Pick out every line below that contains the string "list". Case counts.
═══ Entries supplied
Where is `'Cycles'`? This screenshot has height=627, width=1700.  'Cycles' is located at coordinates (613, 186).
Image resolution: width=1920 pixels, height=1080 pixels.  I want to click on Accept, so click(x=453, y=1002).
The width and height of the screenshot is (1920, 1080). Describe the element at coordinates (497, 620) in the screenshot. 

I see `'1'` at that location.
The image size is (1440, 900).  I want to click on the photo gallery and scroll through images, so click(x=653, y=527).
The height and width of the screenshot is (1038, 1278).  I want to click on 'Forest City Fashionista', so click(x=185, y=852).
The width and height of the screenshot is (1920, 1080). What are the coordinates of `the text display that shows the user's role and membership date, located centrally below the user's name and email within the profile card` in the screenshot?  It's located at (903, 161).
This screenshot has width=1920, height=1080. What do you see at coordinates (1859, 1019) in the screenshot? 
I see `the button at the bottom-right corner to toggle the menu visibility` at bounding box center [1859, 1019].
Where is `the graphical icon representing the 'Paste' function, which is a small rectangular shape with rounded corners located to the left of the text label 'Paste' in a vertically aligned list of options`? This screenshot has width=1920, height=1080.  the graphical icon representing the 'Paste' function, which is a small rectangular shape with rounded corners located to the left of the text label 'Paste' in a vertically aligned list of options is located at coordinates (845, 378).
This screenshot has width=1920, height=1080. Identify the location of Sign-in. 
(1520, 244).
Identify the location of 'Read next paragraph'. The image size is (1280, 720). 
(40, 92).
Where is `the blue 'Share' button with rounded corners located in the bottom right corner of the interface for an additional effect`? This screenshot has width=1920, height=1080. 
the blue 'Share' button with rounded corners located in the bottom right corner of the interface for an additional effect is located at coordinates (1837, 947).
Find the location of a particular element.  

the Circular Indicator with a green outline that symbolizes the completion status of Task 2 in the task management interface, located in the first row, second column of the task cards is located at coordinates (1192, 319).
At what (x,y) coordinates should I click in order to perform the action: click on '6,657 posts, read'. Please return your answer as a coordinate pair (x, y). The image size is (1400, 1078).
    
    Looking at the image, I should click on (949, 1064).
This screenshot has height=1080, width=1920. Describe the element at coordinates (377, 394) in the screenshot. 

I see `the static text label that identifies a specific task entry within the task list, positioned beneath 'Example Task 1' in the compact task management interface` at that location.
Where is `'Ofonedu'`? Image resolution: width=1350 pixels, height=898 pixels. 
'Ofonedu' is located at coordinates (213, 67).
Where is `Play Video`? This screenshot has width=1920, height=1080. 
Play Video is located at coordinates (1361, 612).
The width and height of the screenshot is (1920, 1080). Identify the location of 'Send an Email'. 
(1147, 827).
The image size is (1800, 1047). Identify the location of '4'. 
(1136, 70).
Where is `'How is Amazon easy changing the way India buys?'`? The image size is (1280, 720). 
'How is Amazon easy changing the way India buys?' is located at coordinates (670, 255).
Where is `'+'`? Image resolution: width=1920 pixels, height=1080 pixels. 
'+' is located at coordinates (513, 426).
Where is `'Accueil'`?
══════
**The reply:**
Where is `the graphical icon representing the 'Paste' function, which is a small rectangular shape with rounded corners located to the left of the text label 'Paste' in a vertically aligned list of options`? This screenshot has width=1920, height=1080.  the graphical icon representing the 'Paste' function, which is a small rectangular shape with rounded corners located to the left of the text label 'Paste' in a vertically aligned list of options is located at coordinates (845, 378).
I see `the static text label that identifies a specific task entry within the task list, positioned beneath 'Example Task 1' in the compact task management interface` at that location.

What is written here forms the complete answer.